Den Grundstock der Ausstellung bildet die Antwerpener Galerie-Kollektion Ronny Van der Veldes, durch deren kürzlich erfolgten Ankauf das Schweriner Museum zum „Zentrum der Duchamp-Forschung in Deutschland“ aufsteigen will. Die erste Duchamp-Ausstellung in der Bundesrepublik liegt dabei gerade einmal 30 Jahre zurück. Zwar fehlen die frühen Gemälde, doch findet sich hier neben zahlreichen Skizzen und Softpornozeichnungen selbst ein Scheck über 450 Franc für den Zahnarztbesuch, den Duchamp 1919 vergrößert nachmalte, damit die Rechnung beglich und dem Doktor auch noch signierte. Die „Augenzeugen“ (1920/50) benannten industriellen Zeichnungen mit geometrischen Effekten wie bei Technoflyern oder der „Faltbare Reiseartikel“ (1916/64) – die werbebedruckte Abdeckhaube einer Underwood-Schreibmaschine – existieren ebenso wie Flaschentrockner, Kleiderhaken oder das auf einen Schemel gebastelte Fahrrad schon lange nicht mehr als Original. Sie stehen nur lediglich als Remakes, Remixes oder in Schachteln und Koffer verpackte Instant-Sampler zur Verfügung. Duchamp hat, soweit er die Objekte nicht käuflich erwarb, ihre Herstellung bei Schildermalern, Druckern oder kleinindustriellen Betrieben in Auftrag gegeben.

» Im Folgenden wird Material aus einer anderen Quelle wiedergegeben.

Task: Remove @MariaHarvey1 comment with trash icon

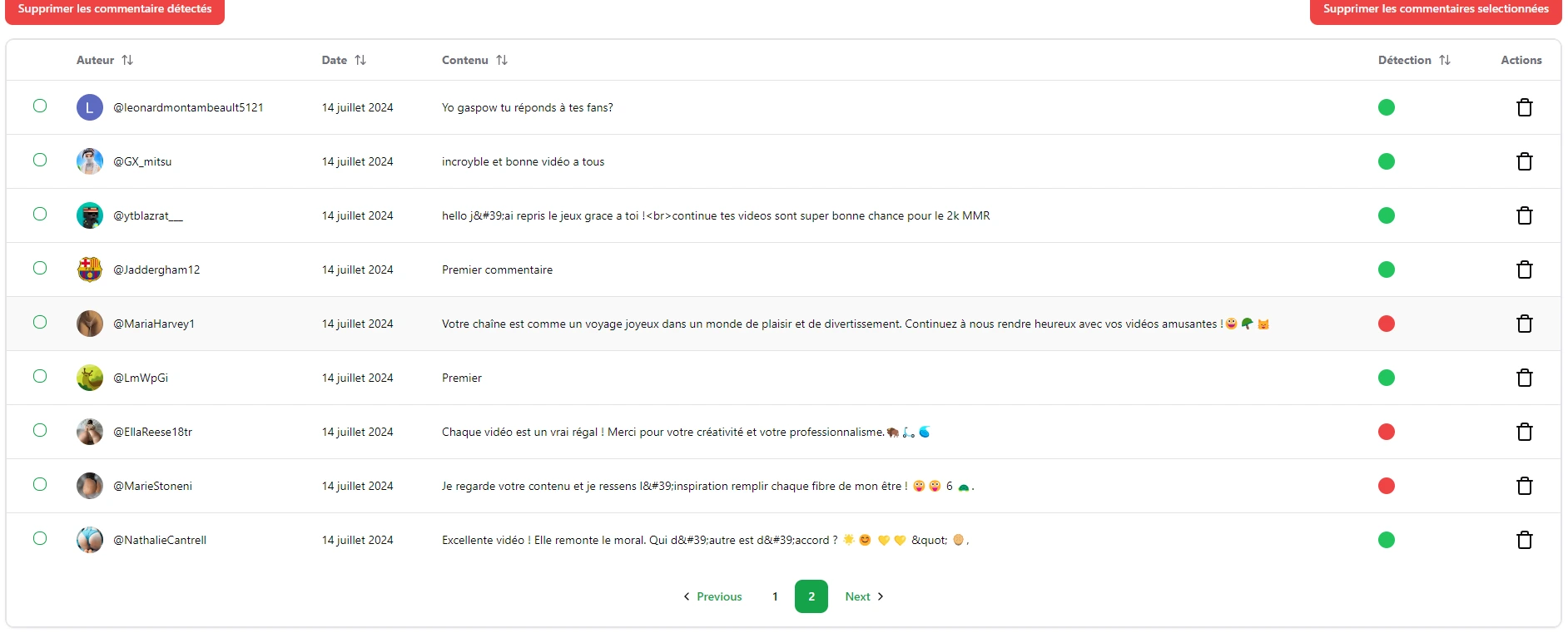Action: point(1524,324)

Seine Arbeiten sind gesucht – so wie manche Plattenpressungen auch, für die trotz industrieller Fertigung inzwischen Liebhaberpreise gezahlt werden. Mitnichten produzierte er jedoch Massenkultur, sondern stellte vermehrt Auflagenobjekte her oder Immobilien wie das im Philadelphia Museum fest installierte „Große Glas“. Wie die Ausstellungsräume, deren Architektur mit einer Industrieaura spielen, ohne diese einzulösen, war Duchamp letztendlich ein Anhänger der Manufakturen und des Handwerks. In Nachbarschaft der Ausstellungsräume von „Marchel Duchamp – Respirateur“ findet sich die nach Dresden größte Sammlung Meißner Porzellans: Die Mehrwertproduktion der sächsischen Manufaktur gründet im Know-how und wird noch immer mit hohen Lohnkosten erkauft. So liegen im Schweriner Museum bis in die Architektur hinein Entwicklungslinien postindustrieller Wertschöpfung seit Beginn des Jahrhunderts aus, als deren widersprüchlicher Zeuge Duchamp durchaus passend eingefügt wurde. Jochen Becker
Marcel Duchamp – Respirateur, bis zum 31. 1. (im Kernbestand), Staatliches Museum Schwerin.